When my husband and I got married, everything we owned fit in a Ford Pinto. We had no furniture, no bed. For a month, we slept on the floor. Our spines were never so healthy.

My husband was a student and worked only summers. Our first year together, our annual income didn't reach $10,000. I learned thrift.

"There was a time when you could've made a casserole out of that," my husband jokes today, when he sees me tearing bread heels into pieces for the birds.

We nearly had a business underway when his grad-school buddies eyed the simple PB&J sandwiches I'd pack for him each day and asked if I'd make them brown-bag lunches, for a fee. I didn't do it, but probably should have. White bread and generic jelly were cheap. I could have made a profit on every lunch. Years later, I nearly choked when I learned that food diva Paula Deen founded her empire on a lunch delivery business.

Even as we've had more means, I've remained thrifty. I've never owned a new car. I shop at thrift stores. I'm extremely good at mending clothes.

Here are some ideas on how to do it yourself:

o Fool your children. Buy a single box of expensive, brand-name breakfast cereal, then save the box when it's empty. Fill it with cheaper, generic versions of the same cereal and your kids won't know the difference.

o Buy cheese in bulk and butter on sale. Slice or grate the cheese into portions you will use later, then freeze. It won't deteriorate in quality or taste. You can freeze butter, too.

o Shop the walls. The perimeter of the supermarket is where you'll find the fresh vegetables, meats and dairy. The inner aisles are where the packaged foods are shelved. These items are not only more expensive, they're more processed and you're also paying for fancy packaging you'll throw away.

o Save rainwater in a clean plastic trash can. Use the collected water for plants, flowers, vegetables and washing your vehicle.

o Store drinking water in gallon jugs in the refrigerator instead of running the tap each time you want a drink. You'd be surprised how much water goes down the drain when you fill a glass. And you can refill those water jugs with the water that would otherwise go down the drain while you're waiting for the tap to run hot.

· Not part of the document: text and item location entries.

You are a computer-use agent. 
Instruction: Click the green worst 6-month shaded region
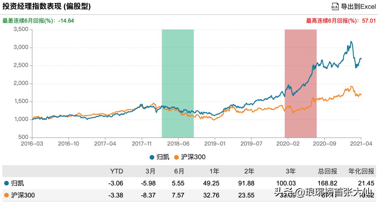coord(178,83)
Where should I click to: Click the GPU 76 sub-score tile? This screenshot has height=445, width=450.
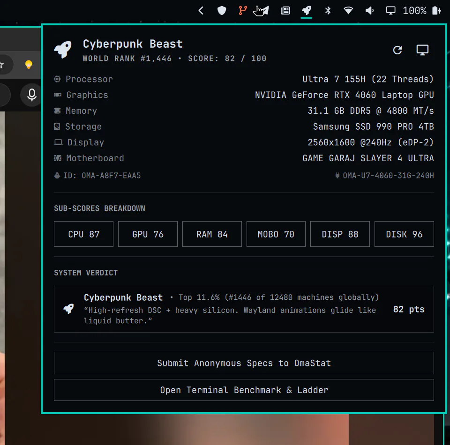[x=148, y=234]
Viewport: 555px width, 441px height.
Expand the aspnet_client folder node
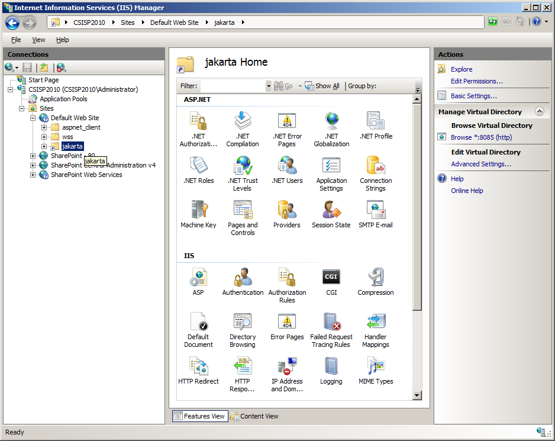pos(44,127)
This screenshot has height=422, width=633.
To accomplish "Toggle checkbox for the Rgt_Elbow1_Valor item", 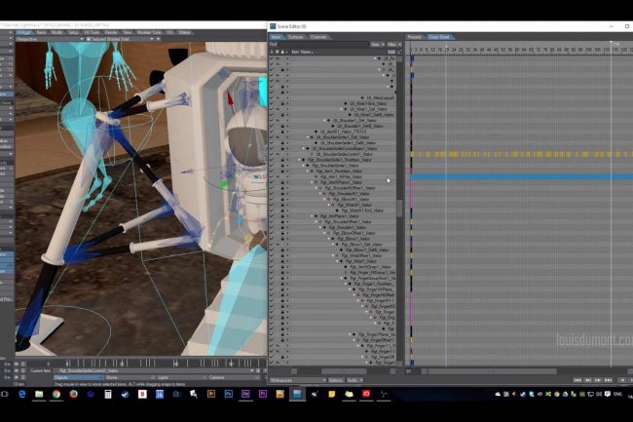I will click(273, 237).
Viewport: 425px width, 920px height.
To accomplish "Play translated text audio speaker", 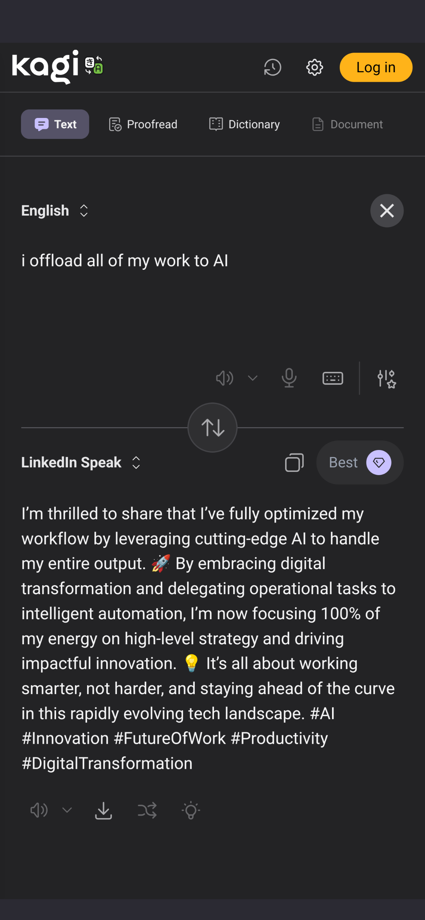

o For gardeners, free bark mulch may be available. Check with the public works department and companies that clear limbs around power lines. Sometimes they offer chipped wood for free rather than paying for disposal.

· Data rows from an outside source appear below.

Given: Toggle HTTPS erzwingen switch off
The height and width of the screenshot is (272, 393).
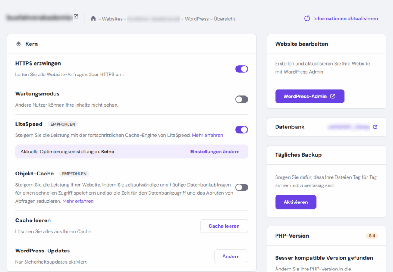Looking at the screenshot, I should tap(241, 69).
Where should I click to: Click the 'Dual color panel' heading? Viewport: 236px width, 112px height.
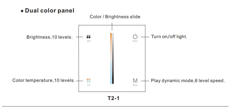[x=49, y=11]
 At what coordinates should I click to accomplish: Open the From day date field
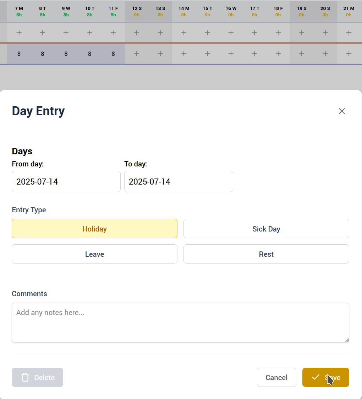tap(66, 181)
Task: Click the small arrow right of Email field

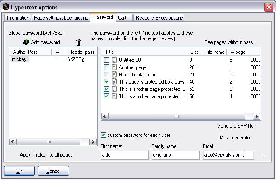Action: click(262, 155)
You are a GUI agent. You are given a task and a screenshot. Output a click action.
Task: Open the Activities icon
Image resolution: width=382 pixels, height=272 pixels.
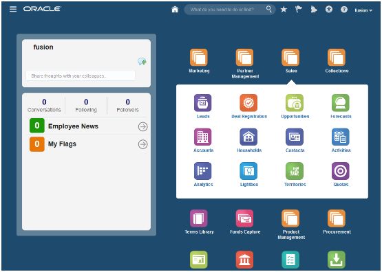tap(340, 137)
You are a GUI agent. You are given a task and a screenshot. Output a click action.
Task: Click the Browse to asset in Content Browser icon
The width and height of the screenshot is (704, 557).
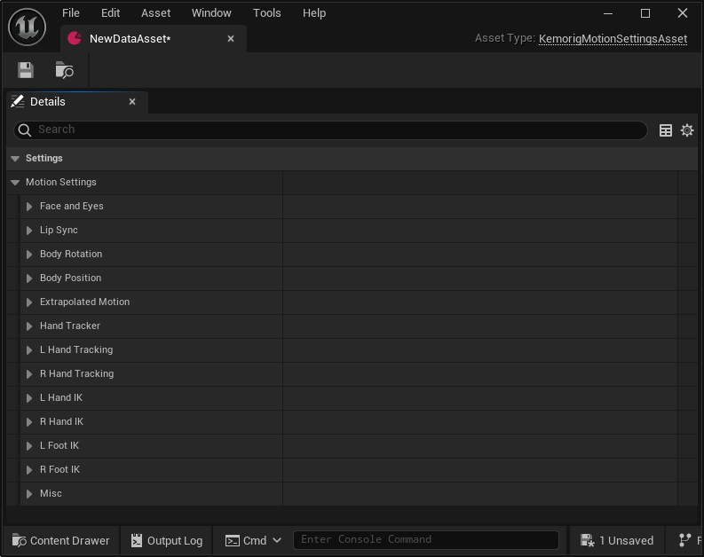64,70
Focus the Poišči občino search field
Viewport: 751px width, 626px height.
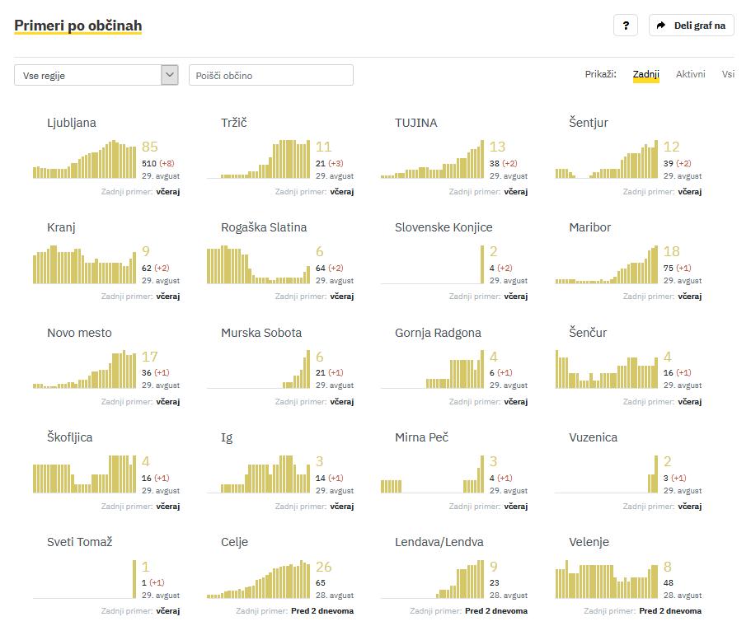coord(270,75)
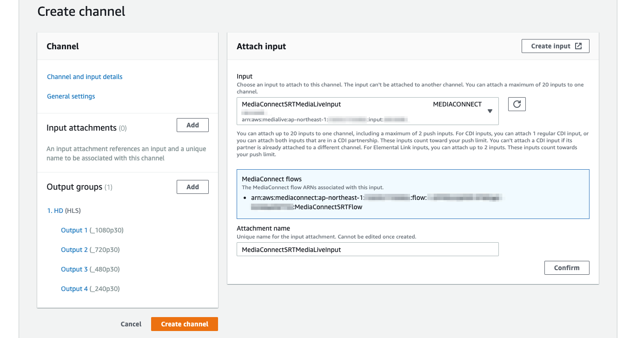Cancel the channel creation
Viewport: 636px width, 338px height.
[131, 324]
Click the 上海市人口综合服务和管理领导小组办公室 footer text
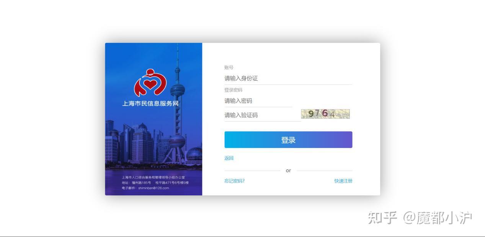The height and width of the screenshot is (237, 485). click(154, 177)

Financial advisors offer some more tips:

o Pay cash. The theory is you'll feel more connected to the actual cost of items if you're peeling twenties out of your wallet instead of swiping a credit card.

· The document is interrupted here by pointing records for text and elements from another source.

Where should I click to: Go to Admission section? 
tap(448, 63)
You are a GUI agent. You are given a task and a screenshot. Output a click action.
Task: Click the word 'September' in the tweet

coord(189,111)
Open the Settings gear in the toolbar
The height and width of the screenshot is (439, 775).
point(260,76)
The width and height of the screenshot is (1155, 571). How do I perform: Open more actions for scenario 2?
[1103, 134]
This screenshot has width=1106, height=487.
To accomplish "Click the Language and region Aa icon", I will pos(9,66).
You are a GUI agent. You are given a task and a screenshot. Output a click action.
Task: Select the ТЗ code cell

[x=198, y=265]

o Pay in advance. Some services will offer a substantial discount to clients who pay up front.

o Pay directly. Use direct withdrawal on every bill possible, including such monthly expenses as electricity and water, but also things such as insurance. A typical household can save over $40 annually on postage stamps.

o Do the math. Before making credit-card purchases, calculate how many hours of work it will take to pay for them.

I no longer contemplate making casseroles from bread heels. Instead, I grind them in the food processor and use the crumbs in meatloaf. I've been known to grind stale corn chips, fancy crackers and even wafer cookies to make flavorful crumbs for a variety of dishes. I invented a dessert recipe based on ground cookies that has become my signature hostess gift.